Activity >> Only the lines from the one with "Where should I click to: Click the NASA" through the end of the material below belong in the reply; transcribe them exactly.
** Opening Records shown block **
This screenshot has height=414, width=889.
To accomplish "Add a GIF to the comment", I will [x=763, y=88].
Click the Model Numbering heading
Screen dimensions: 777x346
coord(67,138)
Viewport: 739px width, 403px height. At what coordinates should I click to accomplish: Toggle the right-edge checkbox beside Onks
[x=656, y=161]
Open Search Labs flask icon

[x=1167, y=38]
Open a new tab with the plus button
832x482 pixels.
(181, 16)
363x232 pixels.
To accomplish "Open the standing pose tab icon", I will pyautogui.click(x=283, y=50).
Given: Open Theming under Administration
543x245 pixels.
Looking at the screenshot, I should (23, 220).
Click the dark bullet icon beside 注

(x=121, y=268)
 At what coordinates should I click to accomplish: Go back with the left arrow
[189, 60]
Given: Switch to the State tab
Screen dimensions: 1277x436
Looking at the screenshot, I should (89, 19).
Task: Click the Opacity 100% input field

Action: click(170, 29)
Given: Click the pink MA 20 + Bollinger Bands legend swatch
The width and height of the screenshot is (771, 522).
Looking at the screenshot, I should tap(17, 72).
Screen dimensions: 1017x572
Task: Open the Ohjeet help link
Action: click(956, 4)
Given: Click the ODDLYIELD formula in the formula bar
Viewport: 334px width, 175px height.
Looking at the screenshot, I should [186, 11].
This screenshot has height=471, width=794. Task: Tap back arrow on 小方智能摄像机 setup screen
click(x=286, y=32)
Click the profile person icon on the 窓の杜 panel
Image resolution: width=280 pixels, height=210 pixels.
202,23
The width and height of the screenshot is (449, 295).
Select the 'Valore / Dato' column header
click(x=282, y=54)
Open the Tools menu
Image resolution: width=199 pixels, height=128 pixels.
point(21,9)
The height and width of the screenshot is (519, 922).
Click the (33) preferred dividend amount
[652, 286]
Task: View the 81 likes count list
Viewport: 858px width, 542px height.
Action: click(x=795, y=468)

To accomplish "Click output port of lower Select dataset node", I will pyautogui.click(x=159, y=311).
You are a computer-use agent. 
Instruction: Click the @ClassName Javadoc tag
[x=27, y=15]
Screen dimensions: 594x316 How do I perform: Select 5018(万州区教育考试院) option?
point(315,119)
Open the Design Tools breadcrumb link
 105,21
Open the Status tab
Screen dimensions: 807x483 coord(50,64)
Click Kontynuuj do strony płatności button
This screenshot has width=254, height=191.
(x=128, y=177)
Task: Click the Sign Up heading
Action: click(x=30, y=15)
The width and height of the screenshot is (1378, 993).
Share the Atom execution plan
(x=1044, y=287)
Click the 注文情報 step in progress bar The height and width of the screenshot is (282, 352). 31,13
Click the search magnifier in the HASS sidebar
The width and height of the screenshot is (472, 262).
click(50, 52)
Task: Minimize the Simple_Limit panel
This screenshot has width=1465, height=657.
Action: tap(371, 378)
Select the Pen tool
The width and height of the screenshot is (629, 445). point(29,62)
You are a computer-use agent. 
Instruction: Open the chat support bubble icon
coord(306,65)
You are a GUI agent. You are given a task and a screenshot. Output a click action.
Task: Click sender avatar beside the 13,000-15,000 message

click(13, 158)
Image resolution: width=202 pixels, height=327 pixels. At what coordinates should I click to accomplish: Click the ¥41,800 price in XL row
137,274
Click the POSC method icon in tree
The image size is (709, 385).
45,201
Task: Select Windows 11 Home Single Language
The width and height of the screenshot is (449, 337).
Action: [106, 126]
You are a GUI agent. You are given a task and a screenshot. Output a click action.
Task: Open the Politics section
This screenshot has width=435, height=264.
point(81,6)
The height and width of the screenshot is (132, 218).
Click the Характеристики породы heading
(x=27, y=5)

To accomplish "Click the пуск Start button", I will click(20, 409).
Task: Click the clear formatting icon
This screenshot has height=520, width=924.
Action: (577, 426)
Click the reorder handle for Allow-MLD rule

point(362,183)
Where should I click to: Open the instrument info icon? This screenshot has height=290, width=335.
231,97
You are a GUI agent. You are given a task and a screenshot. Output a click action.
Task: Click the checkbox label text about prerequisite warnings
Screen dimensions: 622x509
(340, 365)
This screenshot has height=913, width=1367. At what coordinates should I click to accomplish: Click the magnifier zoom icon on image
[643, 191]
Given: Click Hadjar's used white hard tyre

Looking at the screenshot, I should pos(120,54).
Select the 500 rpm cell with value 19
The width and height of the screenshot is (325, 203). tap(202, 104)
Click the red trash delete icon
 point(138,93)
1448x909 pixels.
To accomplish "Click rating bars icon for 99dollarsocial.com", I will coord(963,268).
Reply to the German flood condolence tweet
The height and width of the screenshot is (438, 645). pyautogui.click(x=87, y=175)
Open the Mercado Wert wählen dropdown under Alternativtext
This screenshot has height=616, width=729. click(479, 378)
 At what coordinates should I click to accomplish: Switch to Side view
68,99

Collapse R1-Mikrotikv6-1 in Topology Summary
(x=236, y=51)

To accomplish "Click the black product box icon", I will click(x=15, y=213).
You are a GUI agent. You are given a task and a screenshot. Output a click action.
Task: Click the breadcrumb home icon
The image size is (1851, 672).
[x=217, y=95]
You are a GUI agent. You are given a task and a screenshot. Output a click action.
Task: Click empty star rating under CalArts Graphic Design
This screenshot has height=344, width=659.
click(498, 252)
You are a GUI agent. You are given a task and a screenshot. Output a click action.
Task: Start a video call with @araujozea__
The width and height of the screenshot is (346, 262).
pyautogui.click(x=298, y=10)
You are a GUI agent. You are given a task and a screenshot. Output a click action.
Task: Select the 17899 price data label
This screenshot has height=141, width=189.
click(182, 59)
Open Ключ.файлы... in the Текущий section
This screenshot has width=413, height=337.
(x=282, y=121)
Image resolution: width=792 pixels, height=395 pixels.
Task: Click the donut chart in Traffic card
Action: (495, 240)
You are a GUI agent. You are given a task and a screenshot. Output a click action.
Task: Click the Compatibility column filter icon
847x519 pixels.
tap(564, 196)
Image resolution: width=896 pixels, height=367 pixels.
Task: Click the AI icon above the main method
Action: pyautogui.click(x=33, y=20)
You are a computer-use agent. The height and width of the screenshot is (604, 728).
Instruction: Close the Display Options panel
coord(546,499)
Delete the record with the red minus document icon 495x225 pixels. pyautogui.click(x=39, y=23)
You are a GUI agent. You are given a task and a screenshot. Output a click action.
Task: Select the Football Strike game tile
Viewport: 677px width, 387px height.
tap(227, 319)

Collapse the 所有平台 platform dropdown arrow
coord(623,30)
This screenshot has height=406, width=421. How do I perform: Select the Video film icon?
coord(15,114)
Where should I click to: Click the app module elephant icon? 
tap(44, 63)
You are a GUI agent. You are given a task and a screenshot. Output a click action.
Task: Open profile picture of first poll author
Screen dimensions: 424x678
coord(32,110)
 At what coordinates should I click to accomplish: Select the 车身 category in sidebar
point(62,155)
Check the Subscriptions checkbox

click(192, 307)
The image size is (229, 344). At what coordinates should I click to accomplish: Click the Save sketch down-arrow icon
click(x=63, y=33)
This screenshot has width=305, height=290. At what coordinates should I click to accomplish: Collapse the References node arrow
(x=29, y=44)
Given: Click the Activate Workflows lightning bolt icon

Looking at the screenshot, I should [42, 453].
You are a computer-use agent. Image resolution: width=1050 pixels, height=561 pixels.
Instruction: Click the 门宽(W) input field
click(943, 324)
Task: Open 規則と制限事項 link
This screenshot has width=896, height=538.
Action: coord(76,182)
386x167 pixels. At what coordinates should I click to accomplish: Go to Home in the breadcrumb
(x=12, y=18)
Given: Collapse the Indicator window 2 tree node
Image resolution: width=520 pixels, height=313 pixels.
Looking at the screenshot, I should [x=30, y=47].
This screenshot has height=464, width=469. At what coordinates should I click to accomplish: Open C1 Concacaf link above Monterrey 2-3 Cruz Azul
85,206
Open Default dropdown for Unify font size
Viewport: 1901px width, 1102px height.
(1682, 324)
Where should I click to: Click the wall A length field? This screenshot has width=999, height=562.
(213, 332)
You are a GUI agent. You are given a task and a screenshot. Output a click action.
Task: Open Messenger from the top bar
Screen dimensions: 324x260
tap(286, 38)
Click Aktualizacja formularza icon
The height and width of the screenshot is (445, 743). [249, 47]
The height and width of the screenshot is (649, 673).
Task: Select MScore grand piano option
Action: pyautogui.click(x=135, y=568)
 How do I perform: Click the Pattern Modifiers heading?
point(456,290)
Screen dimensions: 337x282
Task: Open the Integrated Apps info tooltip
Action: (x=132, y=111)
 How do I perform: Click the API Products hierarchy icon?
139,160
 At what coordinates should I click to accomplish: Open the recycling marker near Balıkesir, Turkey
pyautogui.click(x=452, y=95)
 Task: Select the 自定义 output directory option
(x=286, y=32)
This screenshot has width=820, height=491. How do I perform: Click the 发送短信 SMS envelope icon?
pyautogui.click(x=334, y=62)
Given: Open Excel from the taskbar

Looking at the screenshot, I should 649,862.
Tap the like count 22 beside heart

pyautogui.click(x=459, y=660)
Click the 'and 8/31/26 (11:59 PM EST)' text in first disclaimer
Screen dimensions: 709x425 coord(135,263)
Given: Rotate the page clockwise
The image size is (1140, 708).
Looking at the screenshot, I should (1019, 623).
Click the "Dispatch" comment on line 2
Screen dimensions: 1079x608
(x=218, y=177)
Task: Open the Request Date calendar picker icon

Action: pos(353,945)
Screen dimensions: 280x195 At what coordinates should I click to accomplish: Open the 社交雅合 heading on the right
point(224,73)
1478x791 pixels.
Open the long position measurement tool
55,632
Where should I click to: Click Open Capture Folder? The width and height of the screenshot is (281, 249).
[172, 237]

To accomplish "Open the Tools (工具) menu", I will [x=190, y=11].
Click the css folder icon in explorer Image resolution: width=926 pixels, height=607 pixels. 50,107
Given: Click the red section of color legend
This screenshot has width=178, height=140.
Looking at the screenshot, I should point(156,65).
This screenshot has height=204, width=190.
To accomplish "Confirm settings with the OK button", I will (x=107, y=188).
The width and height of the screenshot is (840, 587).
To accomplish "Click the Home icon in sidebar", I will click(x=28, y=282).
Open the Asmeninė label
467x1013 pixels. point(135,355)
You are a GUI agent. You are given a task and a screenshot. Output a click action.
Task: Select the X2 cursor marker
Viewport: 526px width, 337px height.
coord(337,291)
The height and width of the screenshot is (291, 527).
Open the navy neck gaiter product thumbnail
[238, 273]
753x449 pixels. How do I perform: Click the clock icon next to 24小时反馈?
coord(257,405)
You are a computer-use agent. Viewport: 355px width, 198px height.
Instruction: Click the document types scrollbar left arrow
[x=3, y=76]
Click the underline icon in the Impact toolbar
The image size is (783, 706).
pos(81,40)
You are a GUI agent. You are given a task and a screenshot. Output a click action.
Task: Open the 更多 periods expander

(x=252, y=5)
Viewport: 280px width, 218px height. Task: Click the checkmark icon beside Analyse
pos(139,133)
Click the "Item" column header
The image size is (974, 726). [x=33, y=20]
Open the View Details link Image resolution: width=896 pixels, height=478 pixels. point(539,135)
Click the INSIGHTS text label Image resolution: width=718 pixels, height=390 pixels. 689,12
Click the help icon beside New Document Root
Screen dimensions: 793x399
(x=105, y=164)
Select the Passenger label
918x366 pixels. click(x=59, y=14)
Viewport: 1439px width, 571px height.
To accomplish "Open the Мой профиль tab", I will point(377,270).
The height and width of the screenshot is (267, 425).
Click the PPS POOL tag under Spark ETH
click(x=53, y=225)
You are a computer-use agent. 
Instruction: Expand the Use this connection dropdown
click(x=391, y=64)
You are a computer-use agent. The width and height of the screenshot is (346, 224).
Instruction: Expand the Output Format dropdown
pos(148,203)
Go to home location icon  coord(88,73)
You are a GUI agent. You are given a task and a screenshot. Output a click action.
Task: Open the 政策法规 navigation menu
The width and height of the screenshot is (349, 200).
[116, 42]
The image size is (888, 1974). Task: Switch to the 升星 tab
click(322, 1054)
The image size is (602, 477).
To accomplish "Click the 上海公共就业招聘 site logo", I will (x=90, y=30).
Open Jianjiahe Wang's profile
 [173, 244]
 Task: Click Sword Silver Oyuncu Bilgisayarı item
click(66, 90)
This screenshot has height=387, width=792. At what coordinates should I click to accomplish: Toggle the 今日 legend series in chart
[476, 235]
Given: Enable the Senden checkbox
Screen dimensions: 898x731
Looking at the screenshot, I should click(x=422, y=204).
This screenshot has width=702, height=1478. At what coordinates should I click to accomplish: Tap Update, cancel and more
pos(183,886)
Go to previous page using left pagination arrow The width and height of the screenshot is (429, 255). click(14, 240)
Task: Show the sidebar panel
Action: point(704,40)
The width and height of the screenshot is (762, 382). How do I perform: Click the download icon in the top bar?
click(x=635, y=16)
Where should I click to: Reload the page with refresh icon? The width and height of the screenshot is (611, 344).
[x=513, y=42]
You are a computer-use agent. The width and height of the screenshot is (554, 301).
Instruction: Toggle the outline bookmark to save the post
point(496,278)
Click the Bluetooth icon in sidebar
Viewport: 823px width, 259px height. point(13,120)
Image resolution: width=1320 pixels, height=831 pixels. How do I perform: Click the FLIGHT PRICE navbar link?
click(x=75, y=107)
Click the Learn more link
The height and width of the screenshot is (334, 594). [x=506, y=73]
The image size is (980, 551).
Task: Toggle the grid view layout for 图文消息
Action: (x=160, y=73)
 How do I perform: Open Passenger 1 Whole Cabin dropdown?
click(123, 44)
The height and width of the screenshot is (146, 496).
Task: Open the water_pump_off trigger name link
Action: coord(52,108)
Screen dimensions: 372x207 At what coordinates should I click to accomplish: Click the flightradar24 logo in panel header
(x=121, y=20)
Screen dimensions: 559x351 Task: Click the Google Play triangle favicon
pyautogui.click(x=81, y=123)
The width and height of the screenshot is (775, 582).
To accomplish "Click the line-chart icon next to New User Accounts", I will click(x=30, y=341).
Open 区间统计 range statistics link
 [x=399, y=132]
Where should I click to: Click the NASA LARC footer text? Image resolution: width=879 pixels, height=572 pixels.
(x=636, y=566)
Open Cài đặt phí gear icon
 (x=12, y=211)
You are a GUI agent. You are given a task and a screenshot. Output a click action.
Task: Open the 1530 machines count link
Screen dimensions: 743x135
** Closing Records shown block **
Reply >>
Where should I click to: Click the NASA LARC footer text? Image resolution: width=879 pixels, height=572 pixels.
(x=636, y=566)
Open Cài đặt phí gear icon
 (x=12, y=211)
You are a GUI agent. You are given a task and a screenshot. Output a click action.
Task: Open the 1530 machines count link
Screen dimensions: 743x135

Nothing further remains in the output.